ECLI:NL:CRVB:2005:AU0710
Centrale Raad van Beroep
- Hoger beroep
- R.C. Schoemaker
- G. van der Wiel
- R.C. Stam
- Rechtspraak.nl
Verwerking van provisie in dagloon bij arbeidsongeschiktheid
In deze zaak gaat het om de vraag of de provisie die appellant als handelsvertegenwoordiger na afloop van het refertejaar heeft ontvangen, moet worden verwerkt in het dagloon van zijn uitkering op grond van de Wet op de arbeidsongeschiktheidsverzekering. Appellant heeft hoger beroep ingesteld tegen een uitspraak van de rechtbank Roermond, die op 4 mei 2004 heeft geoordeeld dat de provisie niet in het dagloon moet worden opgenomen. De rechtbank volgde het standpunt van de gedaagde, de Raad van bestuur van het Uitvoeringsinstituut werknemersverzekeringen, dat de opgave van de voormalige werkgever van appellant als de meest betrouwbare moet worden beschouwd. Appellant heeft de juistheid van deze opgave betwist, maar de rechtbank oordeelde dat hij onvoldoende bewijs heeft geleverd om aan te tonen dat de opgave onjuist was. De rechtbank heeft vastgesteld dat de opgave van de werkgever alle in de referteperiode afgesloten polissen vermeldt en dat de beloning voor de werkzaamheden die in die periode zijn verricht, reeds in de opgave is verwerkt.

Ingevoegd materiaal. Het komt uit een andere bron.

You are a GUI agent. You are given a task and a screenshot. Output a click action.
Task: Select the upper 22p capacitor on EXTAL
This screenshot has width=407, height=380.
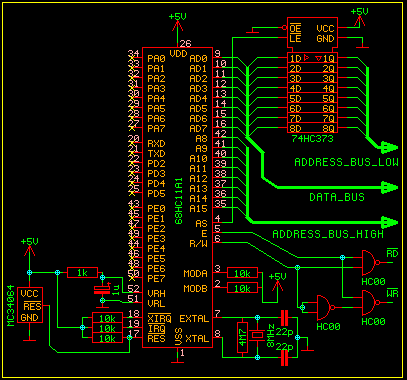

De Centrale Raad van Beroep heeft de uitspraak van de rechtbank bevestigd. De Raad oordeelde dat appellant niet verstoken was van de informatie die bij zijn voormalige werkgever berustte en dat de rechtbank de door appellant aangevoerde gronden terecht heeft verworpen. De Raad heeft geen aanleiding gezien voor een proceskostenveroordeling. De uitspraak benadrukt het belang van de opgave van de werkgever en de noodzaak voor appellant om zijn stellingen te onderbouwen met bewijs. De beslissing van de Raad is openbaar uitgesproken op 21 juli 2005.